▸ **PROBLEM STATEMENT**: A word-for-word transcription of the whole listing is required.

▸ **INFORMATION SHOWN**:
+-------+
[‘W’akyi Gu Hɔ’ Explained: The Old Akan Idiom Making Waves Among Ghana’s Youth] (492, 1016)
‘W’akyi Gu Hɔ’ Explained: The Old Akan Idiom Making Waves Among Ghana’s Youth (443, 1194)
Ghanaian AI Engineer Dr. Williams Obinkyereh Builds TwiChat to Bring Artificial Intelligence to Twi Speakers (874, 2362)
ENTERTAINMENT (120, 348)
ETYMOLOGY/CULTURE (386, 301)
+-------+
▸ **ANSWER SPACE**:
[‘W’akyi Gu Hɔ’ Explained: The Old Akan Idiom Making Waves Among Ghana’s Youth] (492, 1016)
‘W’akyi Gu Hɔ’ Explained: The Old Akan Idiom Making Waves Among Ghana’s Youth (443, 1194)
Ghanaian AI Engineer Dr. Williams Obinkyereh Builds TwiChat to Bring Artificial Intelligence to Twi Speakers (874, 2362)
ENTERTAINMENT (120, 348)
ETYMOLOGY/CULTURE (386, 301)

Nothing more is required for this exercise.